Este é um bom momento para salientar que, independentemente do que Trump esteja a prometer a Kennedy e Musk, e independentemente do que Johnson espera fazer em relação aos cuidados de saúde, as realidades do governo dos EUA tornam difícil conseguir uma mudança drástica.

Uma minoria no Senado, assumindo que é superior a 40 senadores, poderia bloquear qualquer tentativa de desfazer efetivamente a Affordable Care Act. É suposto o Senado confirmar os funcionários de topo, como os secretários de Estado, embora Trump e outros presidentes tenham encontrado formas de contornar essa regra na Constituição. Não é claro se Kennedy conseguiria obter os votos necessários para ser confirmado como secretário da Saúde e dos Serviços Humanos ou se Trump o nomearia. Se Kennedy tivesse um papel na Casa Branca, a sua capacidade de efetuar mudanças radicais seria limitada.

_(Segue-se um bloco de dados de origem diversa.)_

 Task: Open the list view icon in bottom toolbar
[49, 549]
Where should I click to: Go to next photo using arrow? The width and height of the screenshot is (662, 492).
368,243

Embora os presidentes tenham autoridade sobre a força de trabalho federal e Trump estivesse a trabalhar no sentido de reclassificar muitos funcionários federais para os tornar mais fáceis de despedir quando era presidente, um cenário de “começar do zero” exigiria, teoricamente, a aprovação do Congresso.

Não que possamos dizer com certeza o que exigiria a aprovação do Congresso, uma vez que, ao contrário do plano pormenorizado do Projeto 2025, não há pormenores que correspondam a nenhuma destas grandes ideias. Pelo menos, ainda não.